Collected data entries
- - - -

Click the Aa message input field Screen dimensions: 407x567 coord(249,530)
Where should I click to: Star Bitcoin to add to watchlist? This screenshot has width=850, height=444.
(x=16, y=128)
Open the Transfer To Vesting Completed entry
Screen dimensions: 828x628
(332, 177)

- - - -

▶ TASK DIRECTIONS: The answer consists of the line holding "Where should I" and every line after it up to the end of the records, word for word.

▶ YOUR RESPONSE:
Where should I click to: Star Bitcoin to add to watchlist? This screenshot has width=850, height=444.
(x=16, y=128)
Open the Transfer To Vesting Completed entry
Screen dimensions: 828x628
(332, 177)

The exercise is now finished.